WORK TO COMPLETE:
How many lines in these entries contain the string "Remove"? Reply with the number alone.
--- RECORDS FOR THE EXERCISE ---
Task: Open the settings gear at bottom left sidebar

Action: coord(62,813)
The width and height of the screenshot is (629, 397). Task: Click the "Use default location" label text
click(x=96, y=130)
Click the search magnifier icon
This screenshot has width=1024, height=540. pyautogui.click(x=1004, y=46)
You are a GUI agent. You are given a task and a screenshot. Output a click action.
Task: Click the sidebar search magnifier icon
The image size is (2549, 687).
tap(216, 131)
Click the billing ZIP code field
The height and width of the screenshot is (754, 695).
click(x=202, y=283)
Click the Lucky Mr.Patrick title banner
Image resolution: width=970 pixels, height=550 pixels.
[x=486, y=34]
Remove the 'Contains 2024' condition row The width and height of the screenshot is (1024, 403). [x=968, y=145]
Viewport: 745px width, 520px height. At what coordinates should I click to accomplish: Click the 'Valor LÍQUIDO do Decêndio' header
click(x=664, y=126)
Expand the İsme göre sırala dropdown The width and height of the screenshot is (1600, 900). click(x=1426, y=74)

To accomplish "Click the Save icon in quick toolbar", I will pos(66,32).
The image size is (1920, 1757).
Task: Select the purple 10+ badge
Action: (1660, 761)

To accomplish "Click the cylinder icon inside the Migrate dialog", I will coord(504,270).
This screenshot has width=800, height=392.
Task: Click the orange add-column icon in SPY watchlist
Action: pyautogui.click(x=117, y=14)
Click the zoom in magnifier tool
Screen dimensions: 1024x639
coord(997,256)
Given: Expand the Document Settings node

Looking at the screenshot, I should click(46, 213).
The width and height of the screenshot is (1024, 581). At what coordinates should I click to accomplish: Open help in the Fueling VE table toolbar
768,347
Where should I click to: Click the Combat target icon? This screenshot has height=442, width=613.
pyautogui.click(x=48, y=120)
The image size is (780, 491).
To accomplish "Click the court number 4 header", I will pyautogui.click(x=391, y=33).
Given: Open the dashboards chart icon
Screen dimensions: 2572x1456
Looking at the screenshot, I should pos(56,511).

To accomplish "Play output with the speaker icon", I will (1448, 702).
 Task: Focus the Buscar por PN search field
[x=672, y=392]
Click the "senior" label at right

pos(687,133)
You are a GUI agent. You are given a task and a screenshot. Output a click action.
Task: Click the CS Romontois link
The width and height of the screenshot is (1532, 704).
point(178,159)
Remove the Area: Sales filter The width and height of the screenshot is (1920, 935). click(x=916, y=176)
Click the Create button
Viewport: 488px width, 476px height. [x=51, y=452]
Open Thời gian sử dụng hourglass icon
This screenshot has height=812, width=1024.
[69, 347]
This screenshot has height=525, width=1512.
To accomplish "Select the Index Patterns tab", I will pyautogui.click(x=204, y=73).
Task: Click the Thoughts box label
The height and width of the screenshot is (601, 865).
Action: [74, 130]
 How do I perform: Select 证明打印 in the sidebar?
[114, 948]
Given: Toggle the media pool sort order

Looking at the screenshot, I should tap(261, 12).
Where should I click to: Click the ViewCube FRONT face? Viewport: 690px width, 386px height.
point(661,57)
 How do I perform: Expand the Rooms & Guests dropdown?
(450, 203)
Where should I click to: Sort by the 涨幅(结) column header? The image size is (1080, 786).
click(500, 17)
---
THE ANSWER:
2